START MATERIAL PROVIDED
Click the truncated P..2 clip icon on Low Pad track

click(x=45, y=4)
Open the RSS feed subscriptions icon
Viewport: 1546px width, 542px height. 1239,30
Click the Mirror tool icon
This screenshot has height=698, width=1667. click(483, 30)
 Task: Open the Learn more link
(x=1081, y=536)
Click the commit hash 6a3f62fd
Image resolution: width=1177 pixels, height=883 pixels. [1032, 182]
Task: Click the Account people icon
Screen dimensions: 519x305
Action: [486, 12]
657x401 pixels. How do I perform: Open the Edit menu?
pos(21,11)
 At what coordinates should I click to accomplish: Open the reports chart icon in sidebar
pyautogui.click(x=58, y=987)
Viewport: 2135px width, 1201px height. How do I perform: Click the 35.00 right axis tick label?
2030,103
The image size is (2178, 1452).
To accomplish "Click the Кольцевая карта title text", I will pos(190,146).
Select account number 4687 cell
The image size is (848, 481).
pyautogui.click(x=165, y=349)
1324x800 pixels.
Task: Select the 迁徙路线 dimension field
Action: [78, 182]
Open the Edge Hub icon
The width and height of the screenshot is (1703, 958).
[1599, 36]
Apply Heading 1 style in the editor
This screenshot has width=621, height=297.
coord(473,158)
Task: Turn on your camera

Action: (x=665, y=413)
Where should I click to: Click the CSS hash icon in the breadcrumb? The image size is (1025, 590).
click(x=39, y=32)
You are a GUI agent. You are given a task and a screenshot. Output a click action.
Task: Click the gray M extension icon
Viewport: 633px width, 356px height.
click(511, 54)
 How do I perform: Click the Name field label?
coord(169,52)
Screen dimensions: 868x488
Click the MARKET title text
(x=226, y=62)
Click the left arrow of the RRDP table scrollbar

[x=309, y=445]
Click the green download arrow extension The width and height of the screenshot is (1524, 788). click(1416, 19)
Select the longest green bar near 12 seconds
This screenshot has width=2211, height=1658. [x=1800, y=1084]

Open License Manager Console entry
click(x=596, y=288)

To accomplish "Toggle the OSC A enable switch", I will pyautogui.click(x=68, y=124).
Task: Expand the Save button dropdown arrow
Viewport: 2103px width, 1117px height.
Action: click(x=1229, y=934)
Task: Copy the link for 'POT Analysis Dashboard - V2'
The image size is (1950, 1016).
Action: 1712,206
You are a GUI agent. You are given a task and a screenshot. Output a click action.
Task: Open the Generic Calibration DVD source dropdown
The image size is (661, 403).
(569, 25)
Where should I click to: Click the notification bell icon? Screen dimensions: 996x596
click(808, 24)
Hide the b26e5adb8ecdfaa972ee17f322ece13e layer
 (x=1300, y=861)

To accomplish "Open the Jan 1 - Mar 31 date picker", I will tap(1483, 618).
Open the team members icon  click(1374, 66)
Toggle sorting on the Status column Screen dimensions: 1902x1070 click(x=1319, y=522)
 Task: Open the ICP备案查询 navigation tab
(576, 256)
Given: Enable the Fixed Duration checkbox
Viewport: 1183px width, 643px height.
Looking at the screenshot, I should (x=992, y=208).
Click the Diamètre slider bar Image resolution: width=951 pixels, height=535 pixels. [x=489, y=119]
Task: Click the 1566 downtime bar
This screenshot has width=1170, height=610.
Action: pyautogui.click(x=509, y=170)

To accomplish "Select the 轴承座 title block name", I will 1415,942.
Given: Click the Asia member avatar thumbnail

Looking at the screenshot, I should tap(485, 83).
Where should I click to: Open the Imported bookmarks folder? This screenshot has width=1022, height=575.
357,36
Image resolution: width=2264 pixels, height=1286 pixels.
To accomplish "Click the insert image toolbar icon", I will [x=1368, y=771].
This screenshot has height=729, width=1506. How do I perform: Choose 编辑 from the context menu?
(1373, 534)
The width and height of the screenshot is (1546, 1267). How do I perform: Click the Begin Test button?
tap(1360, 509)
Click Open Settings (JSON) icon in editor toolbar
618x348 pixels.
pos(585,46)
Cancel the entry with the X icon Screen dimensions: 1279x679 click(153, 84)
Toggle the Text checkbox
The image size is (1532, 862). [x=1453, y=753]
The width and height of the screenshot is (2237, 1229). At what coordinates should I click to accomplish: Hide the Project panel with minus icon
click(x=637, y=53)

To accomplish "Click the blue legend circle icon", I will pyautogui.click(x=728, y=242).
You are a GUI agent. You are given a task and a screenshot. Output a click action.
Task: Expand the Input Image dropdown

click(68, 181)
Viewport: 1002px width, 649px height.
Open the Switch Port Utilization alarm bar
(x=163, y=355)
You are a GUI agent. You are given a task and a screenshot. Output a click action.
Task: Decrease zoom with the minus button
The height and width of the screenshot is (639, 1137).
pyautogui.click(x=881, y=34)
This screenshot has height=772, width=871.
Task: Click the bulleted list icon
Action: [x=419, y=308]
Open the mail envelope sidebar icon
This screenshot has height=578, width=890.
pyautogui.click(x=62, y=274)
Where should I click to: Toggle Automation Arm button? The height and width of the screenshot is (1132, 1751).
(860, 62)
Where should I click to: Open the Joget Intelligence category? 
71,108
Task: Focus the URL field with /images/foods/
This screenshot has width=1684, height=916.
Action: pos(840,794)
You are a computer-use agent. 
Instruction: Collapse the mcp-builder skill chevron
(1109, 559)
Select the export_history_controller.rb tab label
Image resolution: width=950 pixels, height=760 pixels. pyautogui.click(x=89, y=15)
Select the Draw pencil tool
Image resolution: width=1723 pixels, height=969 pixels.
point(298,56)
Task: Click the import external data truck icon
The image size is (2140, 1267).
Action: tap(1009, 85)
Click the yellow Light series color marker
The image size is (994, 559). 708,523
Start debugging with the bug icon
END MATERIAL PROVIDED
WHAT THIS TASK INVOLVES: Set all of the material down once more, unchanged.

FINISHED TASK:
Click the truncated P..2 clip icon on Low Pad track

click(x=45, y=4)
Open the RSS feed subscriptions icon
Viewport: 1546px width, 542px height. 1239,30
Click the Mirror tool icon
This screenshot has height=698, width=1667. click(483, 30)
 Task: Open the Learn more link
(x=1081, y=536)
Click the commit hash 6a3f62fd
Image resolution: width=1177 pixels, height=883 pixels. [1032, 182]
Task: Click the Account people icon
Screen dimensions: 519x305
Action: [486, 12]
657x401 pixels. How do I perform: Open the Edit menu?
pos(21,11)
 At what coordinates should I click to accomplish: Open the reports chart icon in sidebar
pyautogui.click(x=58, y=987)
Viewport: 2135px width, 1201px height. How do I perform: Click the 35.00 right axis tick label?
2030,103
The image size is (2178, 1452).
To accomplish "Click the Кольцевая карта title text", I will pos(190,146).
Select account number 4687 cell
The image size is (848, 481).
pyautogui.click(x=165, y=349)
1324x800 pixels.
Task: Select the 迁徙路线 dimension field
Action: [78, 182]
Open the Edge Hub icon
The width and height of the screenshot is (1703, 958).
[1599, 36]
Apply Heading 1 style in the editor
This screenshot has width=621, height=297.
coord(473,158)
Task: Turn on your camera

Action: (x=665, y=413)
Where should I click to: Click the CSS hash icon in the breadcrumb? The image size is (1025, 590).
click(x=39, y=32)
You are a GUI agent. You are given a task and a screenshot. Output a click action.
Task: Click the gray M extension icon
Viewport: 633px width, 356px height.
click(511, 54)
 How do I perform: Click the Name field label?
coord(169,52)
Screen dimensions: 868x488
Click the MARKET title text
(x=226, y=62)
Click the left arrow of the RRDP table scrollbar

[x=309, y=445]
Click the green download arrow extension The width and height of the screenshot is (1524, 788). click(1416, 19)
Select the longest green bar near 12 seconds
This screenshot has width=2211, height=1658. [x=1800, y=1084]

Open License Manager Console entry
click(x=596, y=288)

To accomplish "Toggle the OSC A enable switch", I will pyautogui.click(x=68, y=124).
Task: Expand the Save button dropdown arrow
Viewport: 2103px width, 1117px height.
Action: click(x=1229, y=934)
Task: Copy the link for 'POT Analysis Dashboard - V2'
The image size is (1950, 1016).
Action: 1712,206
You are a GUI agent. You are given a task and a screenshot. Output a click action.
Task: Open the Generic Calibration DVD source dropdown
The image size is (661, 403).
(569, 25)
Where should I click to: Click the notification bell icon? Screen dimensions: 996x596
click(808, 24)
Hide the b26e5adb8ecdfaa972ee17f322ece13e layer
 (x=1300, y=861)

To accomplish "Open the Jan 1 - Mar 31 date picker", I will tap(1483, 618).
Open the team members icon  click(1374, 66)
Toggle sorting on the Status column Screen dimensions: 1902x1070 click(x=1319, y=522)
 Task: Open the ICP备案查询 navigation tab
(576, 256)
Given: Enable the Fixed Duration checkbox
Viewport: 1183px width, 643px height.
Looking at the screenshot, I should (x=992, y=208).
Click the Diamètre slider bar Image resolution: width=951 pixels, height=535 pixels. [x=489, y=119]
Task: Click the 1566 downtime bar
This screenshot has width=1170, height=610.
Action: pyautogui.click(x=509, y=170)

To accomplish "Select the 轴承座 title block name", I will 1415,942.
Given: Click the Asia member avatar thumbnail

Looking at the screenshot, I should tap(485, 83).
Where should I click to: Open the Imported bookmarks folder? This screenshot has width=1022, height=575.
357,36
Image resolution: width=2264 pixels, height=1286 pixels.
To accomplish "Click the insert image toolbar icon", I will [x=1368, y=771].
This screenshot has height=729, width=1506. How do I perform: Choose 编辑 from the context menu?
(1373, 534)
The width and height of the screenshot is (1546, 1267). How do I perform: Click the Begin Test button?
tap(1360, 509)
Click Open Settings (JSON) icon in editor toolbar
618x348 pixels.
pos(585,46)
Cancel the entry with the X icon Screen dimensions: 1279x679 click(153, 84)
Toggle the Text checkbox
The image size is (1532, 862). [x=1453, y=753]
The width and height of the screenshot is (2237, 1229). At what coordinates should I click to accomplish: Hide the Project panel with minus icon
click(x=637, y=53)

To accomplish "Click the blue legend circle icon", I will pyautogui.click(x=728, y=242).
You are a GUI agent. You are given a task and a screenshot. Output a click action.
Task: Expand the Input Image dropdown

click(68, 181)
Viewport: 1002px width, 649px height.
Open the Switch Port Utilization alarm bar
(x=163, y=355)
You are a GUI agent. You are given a task and a screenshot. Output a click action.
Task: Decrease zoom with the minus button
The height and width of the screenshot is (639, 1137).
pyautogui.click(x=881, y=34)
This screenshot has height=772, width=871.
Task: Click the bulleted list icon
Action: [x=419, y=308]
Open the mail envelope sidebar icon
This screenshot has height=578, width=890.
pyautogui.click(x=62, y=274)
Where should I click to: Toggle Automation Arm button? The height and width of the screenshot is (1132, 1751).
(860, 62)
Where should I click to: Open the Joget Intelligence category? 
71,108
Task: Focus the URL field with /images/foods/
This screenshot has width=1684, height=916.
Action: pos(840,794)
You are a computer-use agent. 
Instruction: Collapse the mcp-builder skill chevron
(1109, 559)
Select the export_history_controller.rb tab label
Image resolution: width=950 pixels, height=760 pixels. pyautogui.click(x=89, y=15)
Select the Draw pencil tool
Image resolution: width=1723 pixels, height=969 pixels.
point(298,56)
Task: Click the import external data truck icon
The image size is (2140, 1267).
Action: tap(1009, 85)
Click the yellow Light series color marker
The image size is (994, 559). 708,523
Start debugging with the bug icon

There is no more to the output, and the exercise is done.